Justice Scalia’s Death Could Affect Control Of Senate In November

Justice Scalia's Death
The United States Supreme Court is seen as snow falls Monday in Washington, D.C. With the recent death of Supreme Court Justice Anthony Scalia a political battle has been sparked on whether President Barack Obama should nominate a successor or wait until a new President is in office. Scalia died Saturday at the age of 79. Photo by Kevin Dietsch/UPI

WASHINGTON, Feb. 16 (UPI) — The death of Justice Antonin Scalia has left a vacancy in the Supreme Court that could intensify the battle for control of the Senate, in which a number of battleground state seats are up for grabs.

Scalia’s death this weekend has escalated partisan tensions that could risk the Republicans Party’s chances of retaining some Senate seats, which it needs to keep control of Congress.

Though not likely, the Democratic Party has a chance to retake the Senate in November’s elections if it gains five seats — or four if the presidency is retained.

Republican Sens. Kelly Ayotte, N.H., Ron Johnson, Wis., and Rob Portman, Ohio, have called for the Senate to dismiss any potential nominee to the Supreme Court before President Barack Obama leaves office. The three are running for re-election in swing states, meaning Democrats could use a potential confirmation battle as an opportunity to create a wedge issue to put GOP senators in contested states on the defensive.

There are Republican senators up for re-election in each of the swing states of Ohio, Florida, Pennsylvania, Wisconsin, New Hampshire and Illinois. Their success would depend upon winning a significant portion of relatively moderate or socially liberal voters who traditionally vote Democratic in presidential elections.

Some in the GOP argue that Obama should not name a successor and that it should be up to the next president to do so as elections loom, stating the American people should have a say on who gets nominated.

“With the election less than nine months away, I believe the best thing for the country is to trust the American people to weigh in on who should make a lifetime appointment that could reshape the Supreme Court for generations,” Ohio Sen. Portman said in a statement Monday.

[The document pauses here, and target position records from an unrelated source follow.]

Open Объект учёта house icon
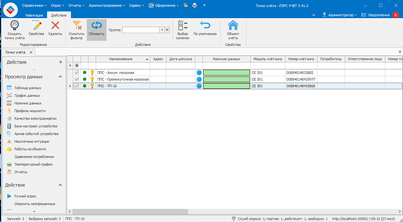Screen dimensions: 403x222 click(233, 26)
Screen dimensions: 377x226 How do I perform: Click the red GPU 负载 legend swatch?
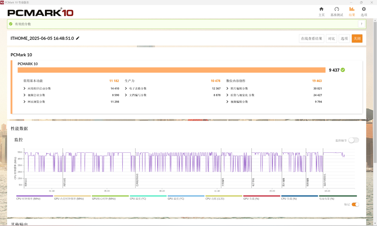point(262,196)
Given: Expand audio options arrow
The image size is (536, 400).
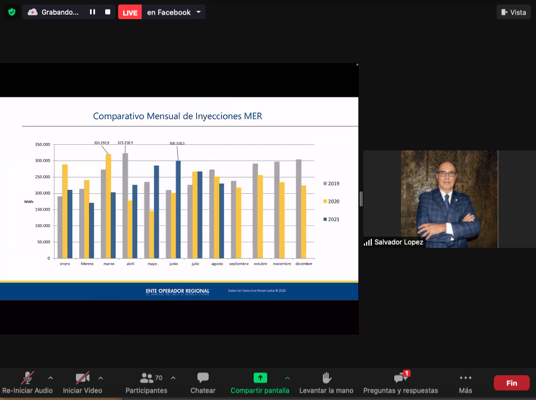Looking at the screenshot, I should 51,377.
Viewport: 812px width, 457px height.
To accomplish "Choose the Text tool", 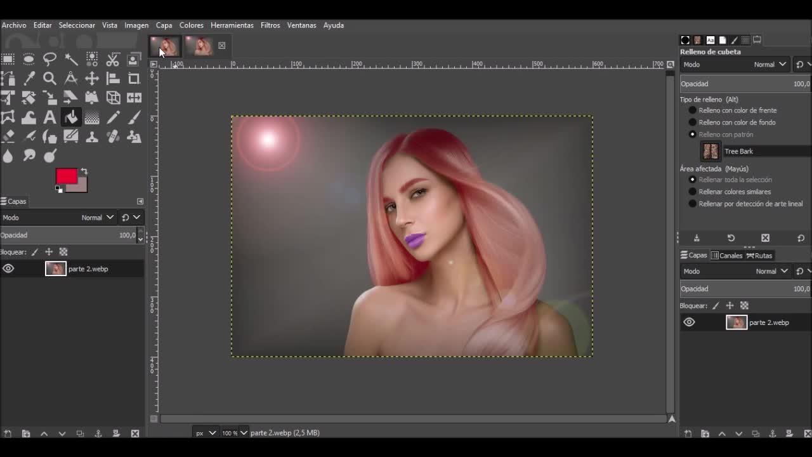I will (x=49, y=117).
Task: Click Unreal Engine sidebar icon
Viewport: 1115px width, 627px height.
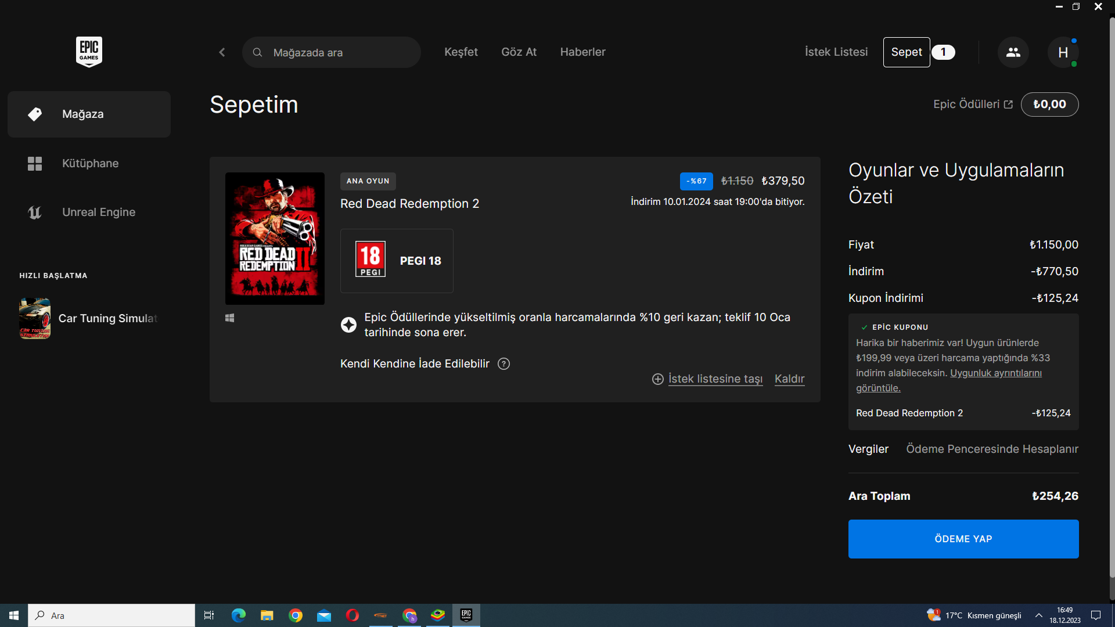Action: pos(35,212)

As Democratic and Republican politicians and interest groups prepare for the potential political windfall over the nomination of Scalia’s replacement, the Obama administration reiterated that the president intends to “fulfill his constitutional responsibility” by nominating a new justice.

“This is not the first time the Republicans have come out with a lot of bluster only to have reality sink in,” White House Deputy Press Secretary Eric Schultz said Monday. “We need a fully staffed Supreme Court.”

The New York Times reports that since 1900, the Senate has voted on eight Supreme Court nominees during an election year. Six were confirmed, but several of those open seats were vacant since the previous year. The Senate has never taken more than 125 days to vote on a successor.

On average, the Senate has made a decision of confirmation, rejection or withdrawal within 25 days. When Scalia died Saturday, Obama still had 342 days left in his final term in office.